In effect, being born again is a figure of speech for coming to and having faith. However, Jesus’ analogy is instructive as to how you come to faith. Coming to believe is like being born. And, being born is not something that you do, it is not something that you choose or decide, but being born is something that happens to you, wholly apart from your choosing, your decision, or even your rational understanding. That is precisely why Jesus then shifted to another analogy to describe how the Holy Spirit creates faith – the wind. “The wind blows where it wishes, and you hear its sound,” Jesus taught, “but you do not know where it comes from or where it goes. So it is with everyone who is born of the Spirit.” Do you choose or decide when and where the wind blows? Of course not. Likewise, neither do you choose or decide to believe, or to have faith, but the Holy Spirit creates faith within you when and where He pleases. Thus, flesh and blood play no role in faith, but faith in Jesus Christ is the work of the Holy Spirit and the gift of God the Father. Therefore, once again, the faith you have in Christ is the work and the gift of your Holy Triune God!
Yet, faith in Christ is absolutely necessary. Therefore, Jesus concludes His teaching to Nicodemus with a reference to His own crucifixion and death. Jesus said, “as Moses lifted up the serpent in the wilderness, so must the Son of Man be lifted up, that whoever believes in Him may have eternal life.” Long ago, God had disciplined His people who rebelled and disobeyed by sending poisonous serpents to bite them. Many were bitten and many died so that the people cried out to Moses to pray that God would take away the serpents. Therefore, Moses prayed and, while God did not take away the serpents, He did provide a means of grace by which those who were bitten might be healed and live. He commanded Moses to make a bronze serpent and to set it upon a pole so that all who were bitten by poisonous serpents, when they looked upon the bronze serpent raised up on the pole, might not die, but be healed and live. Of course, the people thought this to be absurd. Why would people who had been bitten by poisonous serpents desire to look upon the bronze image of a serpent?
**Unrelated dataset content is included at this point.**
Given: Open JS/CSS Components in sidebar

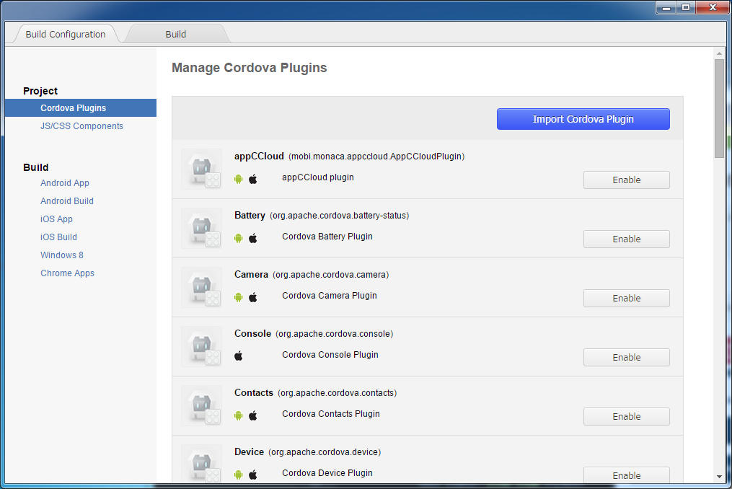Looking at the screenshot, I should coord(81,126).
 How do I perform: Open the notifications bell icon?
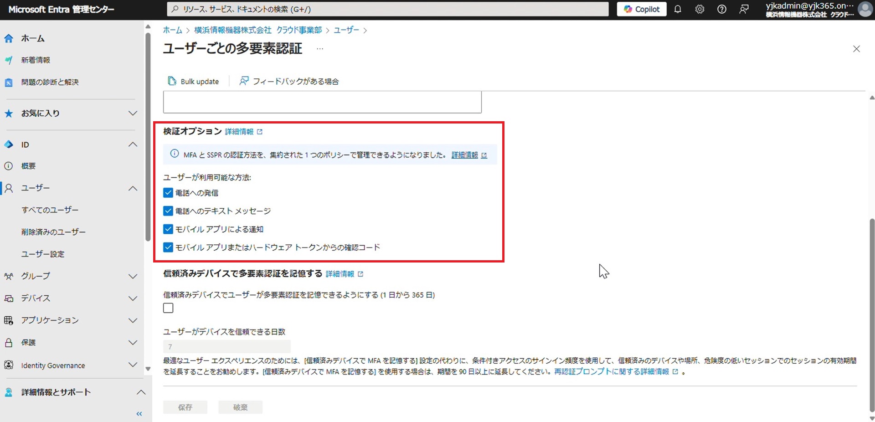(678, 9)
How could such an absurd thing possibly heal them? It could do what God said it could do because, and only because, God had attached His powerful and creative Word to that bronze serpent so that it delivered healing and life just as He promised. Likewise, Jesus is the very Word of God in human flesh, as a man. Jesus was raised up upon the pole of the cross so that all who have been bitten by the poisonous serpent, Satan, may look to Jesus for healing and life. Jesus was God’s gift of life to the world, two thousand years ago, for those who would believe, and Jesus is God’s gift of life to the world still today. Thus, Jesus concluded His teaching to Nicodemus with these words: “For God so loved the world, that He gave His only Son, that whoever believes in Him should not perish but have eternal life.”
God the Father gave the gift of His only Son. God the Son sent forth the Spirit of God to teach the world about Him and to bring to your remembrance all that He said. As the Holy Spirit creates faith in Jesus in the hearts of men and women throughout the world, throughout all time and all places, and they confess His holy Name, God the Father is glorified. This is the Divine Economy of the Holy Trinity, an economy of substance, of will, of work, and of glory. St. Paul confessed this truth beautifully in his epistle to the Church in Philippi saying: “Have this mind among yourselves, which is yours in Christ Jesus, who, though He was in the form of God, did not count equality with God a thing to be grasped, but emptied Himself, by taking the form of a servant, being born in the likeness of men. And being found in human form, He humbled himself by becoming obedient to the point of death, even death on a cross. Therefore God has highly exalted Him and bestowed on Him the Name that is above every name, so that at the Name of Jesus every knee should bow, in heaven and on earth and under the earth, and every tongue confess that Jesus Christ is Lord, to the glory of God the Father.”
When it’s all said and done, God the Father sent His Son Jesus to suffer and die and to be raised from death to life to redeem you, a lost and condemned person, from sin and death. The Son sent forth His Holy Spirit to create faith in your hearts, and to sanctify and keep you in faith in Jesus Christ. In your faith in His Holy Son, God the Father is glorified. And so, it’s all about glory to your Holy Triune God, but it is also all about you. Yes, it’s all about you! God so loved the world, God so loved you, that He gave His only Son! It’s all about God’s love, and God’s love is poured out upon you. You are the object of God’s love, created by Him in His own image to receive His love and to love others in the way He has loved you, and to love Him in return.
Now, this is a most relevant theme for Father’s day as well, for a father is a reflection, even though dimmed by sin and brokenness, of God the Father of us all. For, a father is called to love his wife and his children selflessly and sacrificially and to teach them by his love and discipline the nature of God’s love that they might show it and share it with others and return it to both their father and to their heavenly Father, God. While we earthly fathers will never fulfill our fatherly roles to the extent that our heavenly Father desires and wills, our failings are forgiven in the blood of Jesus Christ and the Holy Spirit equips and empowers us to strive, in humility and repentance, to love as we have been loved, to give as we have been given to, and to forgive as we have been richly, mercifully, and graciously forgiven. But, we can only love, give, and forgive as much as we have received these same from our Holy and Triune God. Therefore, the first and the most important thing for a Father to do is to receive God’s gifts in Jesus Christ, through Word and Sacrament, and to encourage his family to do the same. First you must be fed; only then will you in turn be equipped to feed and to teach as the head of the family should in a simple way to his household.
Blessed be the Holy Trinity and the undivided Unity. Let us give glory to Him because He has shown His mercy to us.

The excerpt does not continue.